- Description of the task -
Copy the entries exactly, leaving out nothing.

- The records -
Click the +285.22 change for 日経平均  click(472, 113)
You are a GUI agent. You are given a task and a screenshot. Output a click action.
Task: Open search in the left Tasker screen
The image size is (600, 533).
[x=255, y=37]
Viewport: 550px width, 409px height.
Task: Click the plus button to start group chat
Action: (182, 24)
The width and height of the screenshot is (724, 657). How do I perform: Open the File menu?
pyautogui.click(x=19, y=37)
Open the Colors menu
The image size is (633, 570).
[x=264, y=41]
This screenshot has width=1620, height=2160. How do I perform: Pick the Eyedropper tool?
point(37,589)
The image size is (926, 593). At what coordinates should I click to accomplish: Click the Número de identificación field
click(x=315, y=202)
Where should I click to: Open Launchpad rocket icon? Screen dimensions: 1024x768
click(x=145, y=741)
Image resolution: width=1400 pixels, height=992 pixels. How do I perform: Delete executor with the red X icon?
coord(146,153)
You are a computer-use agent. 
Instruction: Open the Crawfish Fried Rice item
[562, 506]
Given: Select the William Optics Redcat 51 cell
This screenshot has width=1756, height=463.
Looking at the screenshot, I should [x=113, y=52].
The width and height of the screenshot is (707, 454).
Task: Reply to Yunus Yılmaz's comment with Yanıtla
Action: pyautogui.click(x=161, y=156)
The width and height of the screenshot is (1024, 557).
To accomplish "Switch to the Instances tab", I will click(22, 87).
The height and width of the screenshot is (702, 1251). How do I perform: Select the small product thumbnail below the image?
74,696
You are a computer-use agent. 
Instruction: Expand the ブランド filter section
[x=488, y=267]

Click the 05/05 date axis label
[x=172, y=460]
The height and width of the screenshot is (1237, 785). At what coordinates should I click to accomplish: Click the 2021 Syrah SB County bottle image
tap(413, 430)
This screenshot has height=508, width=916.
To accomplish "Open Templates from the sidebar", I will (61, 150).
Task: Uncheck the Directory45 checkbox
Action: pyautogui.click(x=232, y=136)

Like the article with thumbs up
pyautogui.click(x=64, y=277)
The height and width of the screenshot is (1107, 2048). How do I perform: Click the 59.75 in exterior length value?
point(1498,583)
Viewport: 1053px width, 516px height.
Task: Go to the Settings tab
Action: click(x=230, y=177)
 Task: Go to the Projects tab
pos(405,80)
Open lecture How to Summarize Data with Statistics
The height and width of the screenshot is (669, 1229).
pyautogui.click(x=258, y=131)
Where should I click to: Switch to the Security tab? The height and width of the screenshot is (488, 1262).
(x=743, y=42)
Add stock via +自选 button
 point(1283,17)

- Answer area -
Click the +285.22 change for 日経平均  click(472, 113)
You are a GUI agent. You are given a task and a screenshot. Output a click action.
Task: Open search in the left Tasker screen
The image size is (600, 533).
[x=255, y=37]
Viewport: 550px width, 409px height.
Task: Click the plus button to start group chat
Action: (182, 24)
The width and height of the screenshot is (724, 657). How do I perform: Open the File menu?
pyautogui.click(x=19, y=37)
Open the Colors menu
The image size is (633, 570).
[x=264, y=41]
This screenshot has width=1620, height=2160. How do I perform: Pick the Eyedropper tool?
point(37,589)
The image size is (926, 593). At what coordinates should I click to accomplish: Click the Número de identificación field
click(x=315, y=202)
Where should I click to: Open Launchpad rocket icon? Screen dimensions: 1024x768
click(x=145, y=741)
Image resolution: width=1400 pixels, height=992 pixels. How do I perform: Delete executor with the red X icon?
coord(146,153)
You are a computer-use agent. 
Instruction: Open the Crawfish Fried Rice item
[562, 506]
Given: Select the William Optics Redcat 51 cell
This screenshot has width=1756, height=463.
Looking at the screenshot, I should [x=113, y=52].
The width and height of the screenshot is (707, 454).
Task: Reply to Yunus Yılmaz's comment with Yanıtla
Action: pyautogui.click(x=161, y=156)
The width and height of the screenshot is (1024, 557).
To accomplish "Switch to the Instances tab", I will click(22, 87).
The height and width of the screenshot is (702, 1251). How do I perform: Select the small product thumbnail below the image?
74,696
You are a computer-use agent. 
Instruction: Expand the ブランド filter section
[x=488, y=267]

Click the 05/05 date axis label
[x=172, y=460]
The height and width of the screenshot is (1237, 785). At what coordinates should I click to accomplish: Click the 2021 Syrah SB County bottle image
tap(413, 430)
This screenshot has height=508, width=916.
To accomplish "Open Templates from the sidebar", I will (61, 150).
Task: Uncheck the Directory45 checkbox
Action: pyautogui.click(x=232, y=136)

Like the article with thumbs up
pyautogui.click(x=64, y=277)
The height and width of the screenshot is (1107, 2048). How do I perform: Click the 59.75 in exterior length value?
point(1498,583)
Viewport: 1053px width, 516px height.
Task: Go to the Settings tab
Action: click(x=230, y=177)
 Task: Go to the Projects tab
pos(405,80)
Open lecture How to Summarize Data with Statistics
The height and width of the screenshot is (669, 1229).
pyautogui.click(x=258, y=131)
Where should I click to: Switch to the Security tab? The height and width of the screenshot is (488, 1262).
(x=743, y=42)
Add stock via +自选 button
 point(1283,17)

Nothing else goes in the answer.